**Task instructions**:
Edit the passage on Harvest Natural Resources by writing out the stretch from "Harvest Natural Resources" through "of the world." with every "debt-free" changed to "debt-light".

═══ Document excerpt

Graphic_arrow1 Via Blogvesting:  

Harvest Natural Resources (HNR) is an oil producer whose major oil producing assets are located in Venezuela, where it is subject to confiscatory taxes or outright nationalization by Hugo Chavez. Its major attraction is it cash-rich and debt-free status. HNR has approximately $2.85 per share in cash free and clear. The rest of HNR’s value derives from possible cash flow from its Venezuelian assets, as well as oil exploration projects now ongoing in other parts of the world.


HNR has been extensively written up previously (see this excellent article at Seeking Alpha, as well as writeups at Value Investing Club), and I agree with the central theses of these articles. In a nutshell, although contract law does not exist in Venezuela and cash flow is likely to fluctuate according to the whims of Chavez, it is unlikely to drop to zero. In other nationalizations that Chavez has ordered, the companies have been reasonably (but not lavishly) compensated for their losses, and have generally found it desirable to continue operations at low to moderate levels of profitability, if only to extract residual value from their now annexed assets. Chavez is a power-hungry thug, but he also understands that he needs foreign expertise to continue to extract money from Venezuela’s natural resources, and he is intelligent enough to realize that if he wants somebody to work for him, he has to pay them at some level.


My main purpose for investing in HNR is that it is a low-risk high reward way to hedge inflation risks and ride any upside in oil price. HNR should not fall past $3 due to its cash, but can possibly ride up to $10 or more depending on prevailing oil price and Chavez’s whims. I believe China will now vigorously diversify away from its huge US dollar exposure by aggressively bidding for commodities as well as commodity-producing assets. Rather than buying gold (a non-productive asset, and one in which China found impossible to accumulate holdings of any size without moving the gold price), China could stockpile crude oil (a productive asset, and one with a much deeper and broader market) and build a Strategic Petroleum Reserve much like the US has done. Stockpiling an essential input to its economy at historically cheap prices makes a lot of economic and military sense. Along the same lines, I also have positions in ZINC and MEOH, both of which are premier companies in their industries and should serve as excellent inflation hedges.


I now hold HNR at an average buy-in price of $5, and am unlikely to liquidate this position without hitting at least $8-10.

══════
═══ Supplied entries

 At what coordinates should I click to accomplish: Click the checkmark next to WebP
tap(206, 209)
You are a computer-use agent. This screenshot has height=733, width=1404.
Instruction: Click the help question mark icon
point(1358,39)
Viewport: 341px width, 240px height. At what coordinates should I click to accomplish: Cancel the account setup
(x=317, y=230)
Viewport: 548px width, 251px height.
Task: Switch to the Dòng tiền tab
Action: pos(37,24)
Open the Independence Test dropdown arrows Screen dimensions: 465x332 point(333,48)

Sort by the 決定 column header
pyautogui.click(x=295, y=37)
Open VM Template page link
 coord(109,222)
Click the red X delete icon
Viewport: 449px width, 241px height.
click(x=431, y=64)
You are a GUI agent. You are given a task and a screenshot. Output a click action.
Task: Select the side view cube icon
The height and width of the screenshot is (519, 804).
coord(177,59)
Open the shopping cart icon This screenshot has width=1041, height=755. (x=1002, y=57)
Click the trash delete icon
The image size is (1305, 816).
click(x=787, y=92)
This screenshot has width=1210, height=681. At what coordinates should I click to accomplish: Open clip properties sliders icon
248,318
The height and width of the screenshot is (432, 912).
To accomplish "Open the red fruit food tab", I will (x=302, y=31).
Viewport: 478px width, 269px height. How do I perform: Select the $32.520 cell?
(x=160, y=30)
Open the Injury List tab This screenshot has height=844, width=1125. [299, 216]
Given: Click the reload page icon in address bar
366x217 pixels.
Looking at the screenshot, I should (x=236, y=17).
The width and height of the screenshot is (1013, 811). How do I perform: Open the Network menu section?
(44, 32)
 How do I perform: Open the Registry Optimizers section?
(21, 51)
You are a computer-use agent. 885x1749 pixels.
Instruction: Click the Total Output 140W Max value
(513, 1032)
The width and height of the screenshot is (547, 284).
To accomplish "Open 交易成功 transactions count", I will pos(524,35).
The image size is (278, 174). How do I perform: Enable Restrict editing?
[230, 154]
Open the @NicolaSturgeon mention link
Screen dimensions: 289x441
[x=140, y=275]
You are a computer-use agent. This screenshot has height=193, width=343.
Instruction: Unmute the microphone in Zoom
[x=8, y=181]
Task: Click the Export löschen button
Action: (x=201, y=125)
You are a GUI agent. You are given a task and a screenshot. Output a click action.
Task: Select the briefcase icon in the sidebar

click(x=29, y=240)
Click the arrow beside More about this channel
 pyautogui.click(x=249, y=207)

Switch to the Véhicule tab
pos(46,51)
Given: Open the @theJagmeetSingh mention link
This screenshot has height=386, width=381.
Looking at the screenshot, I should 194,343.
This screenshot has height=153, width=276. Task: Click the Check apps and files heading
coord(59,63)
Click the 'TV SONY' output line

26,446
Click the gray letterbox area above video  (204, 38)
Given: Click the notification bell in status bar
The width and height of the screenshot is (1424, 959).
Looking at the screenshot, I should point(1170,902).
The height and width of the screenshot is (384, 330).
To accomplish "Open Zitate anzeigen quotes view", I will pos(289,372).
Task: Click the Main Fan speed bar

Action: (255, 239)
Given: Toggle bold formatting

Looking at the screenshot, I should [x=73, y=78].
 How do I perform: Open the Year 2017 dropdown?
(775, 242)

══════

**Output**:
Harvest Natural Resources (HNR) is an oil producer whose major oil producing assets are located in Venezuela, where it is subject to confiscatory taxes or outright nationalization by Hugo Chavez. Its major attraction is it cash-rich and debt-light status. HNR has approximately $2.85 per share in cash free and clear. The rest of HNR’s value derives from possible cash flow from its Venezuelian assets, as well as oil exploration projects now ongoing in other parts of the world.